# I love this hat!



## his_rascal (Nov 26, 2011)

http://web.archive.org/web/20101102033933/http:/www.popknits.com/index.php/patterns/page/caroline/

Might take a while for the link to load but I think worth the wait or it may pop right up!


----------



## fergablu2 (Apr 30, 2011)

Interesting hat, but more importantly to me, how did you get a direct link through the WayBackMachine? I didn't think you could do that.


----------



## Pittsy (Jan 4, 2013)

Love this hat. Had seen and saved it previously. Wanted to knit it for my DIL for Christmas last year, but never did get around to it. Will shoot again for this year. Thanks.


----------



## virginia42 (Mar 13, 2011)

Popped right up. Interesting hat.


----------



## Lolly12 (Oct 10, 2012)

Very nice hat, I've always wanted to make one for my aunt, she has the perfect shape face.I really like the website.Thanks


----------



## jmf6406 (Dec 13, 2012)

Really cute! Sort of 1930's looking. If my niece treats me right, I may make it for her.


----------



## his_rascal (Nov 26, 2011)

fergablu2 said:


> Interesting hat, but more importantly to me, how did you get a direct link through the WayBackMachine? I didn't think you could do that.

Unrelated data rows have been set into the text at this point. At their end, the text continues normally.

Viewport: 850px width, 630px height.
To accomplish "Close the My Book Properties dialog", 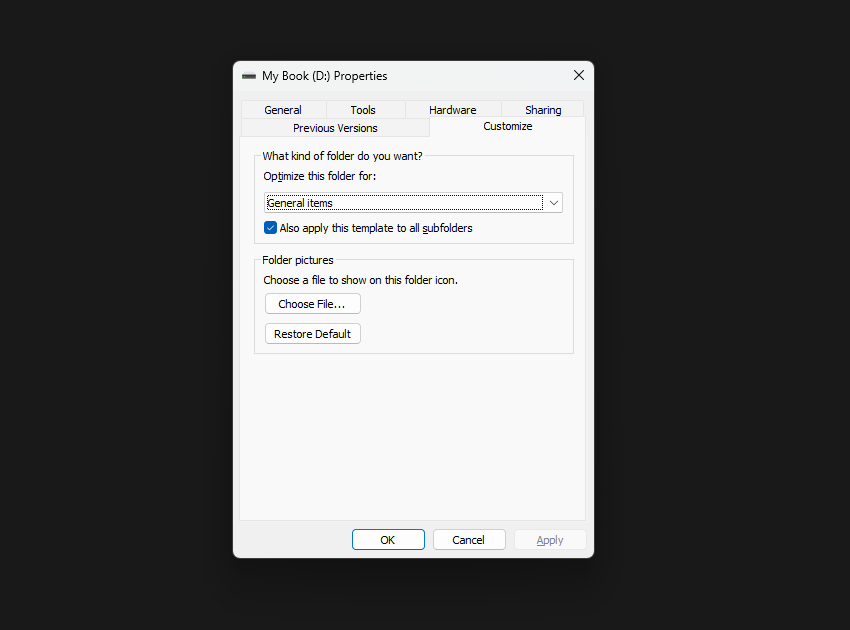I will (x=578, y=76).
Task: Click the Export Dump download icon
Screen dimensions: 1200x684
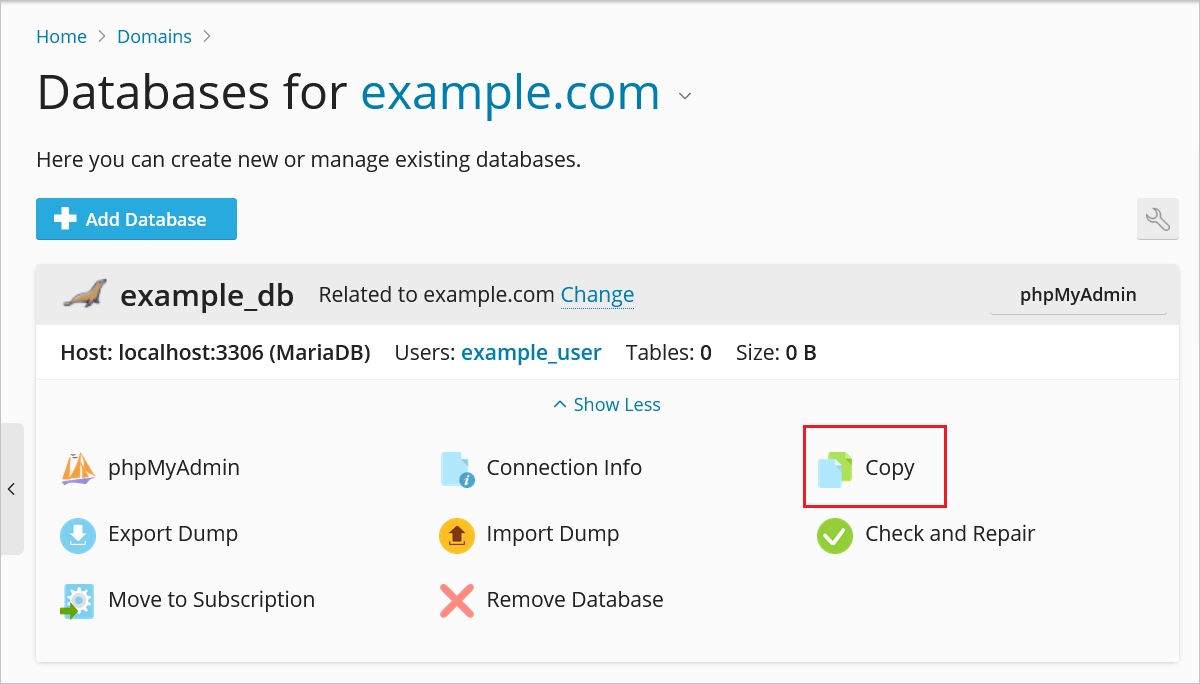Action: click(x=78, y=535)
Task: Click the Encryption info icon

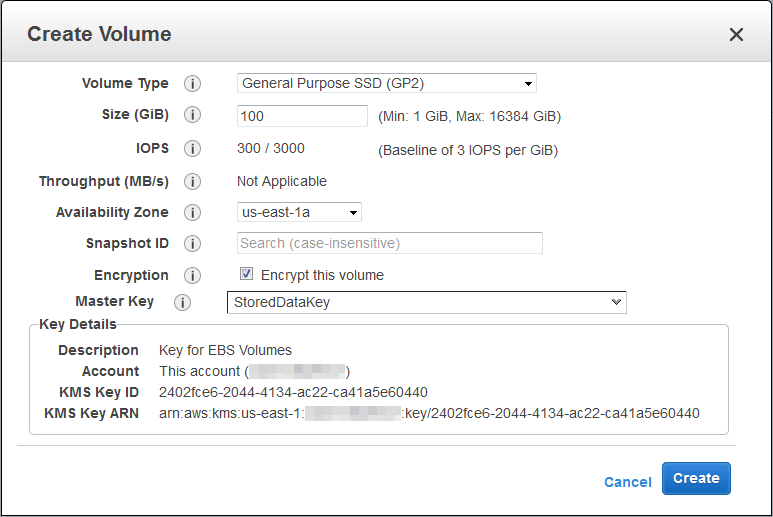Action: coord(193,276)
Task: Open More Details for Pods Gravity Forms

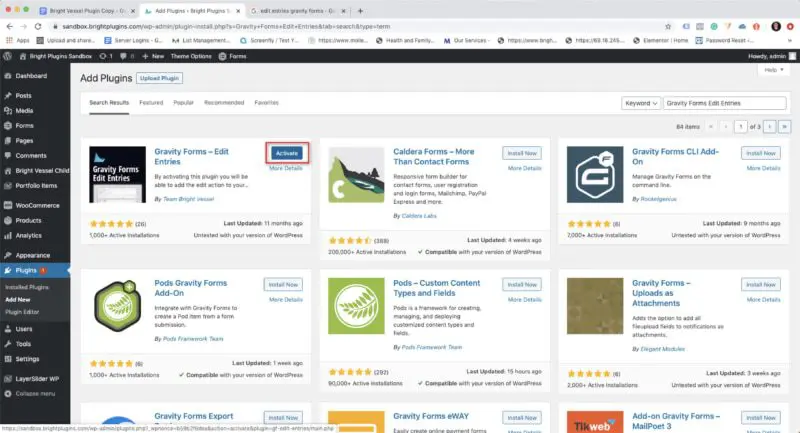Action: [285, 299]
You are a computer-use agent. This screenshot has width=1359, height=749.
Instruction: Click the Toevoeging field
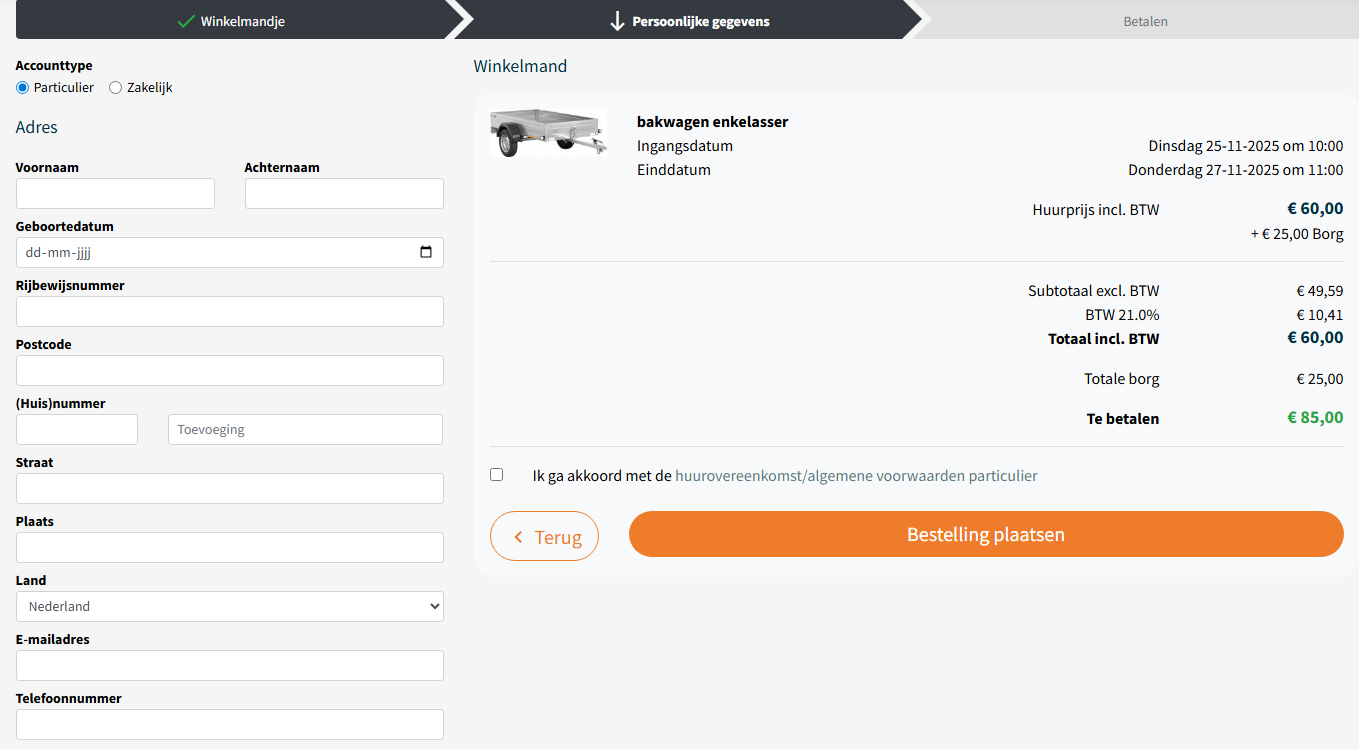[305, 430]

Gosh, I think I started at Pinterest! You know how that goes, you start with one link which leads to another and then another! 
 I think then maybe the next link was Ravelry. Then I just copied the link at the WayBackMachine, from the address bar.


----------



## cheecat (Dec 30, 2011)

Thanks for the link!


----------



## Lori Putz (Jul 13, 2011)

Love it! It's very 1940's


----------



## jberg (Mar 23, 2011)

Wow! That is one pretty hat! Wish I had the face for it but I will still save the pattern for someone/someday. Thanks for posting and Happy Needling. jberg


----------



## 13068 (Mar 23, 2011)

Very cute! Kept it for my pattern stash! Thanks!


----------



## missmolly (Jun 8, 2011)

Lovely hat.
I have that in my Ravelry library but haven't had time to make it yet


----------



## YoMaMi (Jan 19, 2011)

Cute, cute cute. Have it on my list for Xmas for my daughter.
List is getting awfully long!


----------



## Browniemom (Sep 24, 2012)

Absolutely love this hat. Have saved from Ravelry in past but will save your site too. A must knit for me. :thumbup:


----------



## judystar (Jun 8, 2011)

Great hat. Can't wait to get started. Thanks for sharing. :thumbup: :lol:


----------



## G'ma Ruth (Oct 28, 2011)

Great hat, esp. for chemo pts


----------



## knitnanny (Feb 28, 2012)

Love that hat!!!


----------



## pzoe (Mar 17, 2011)

Adorable. Thanks. This one is really different. 

Pzoe


----------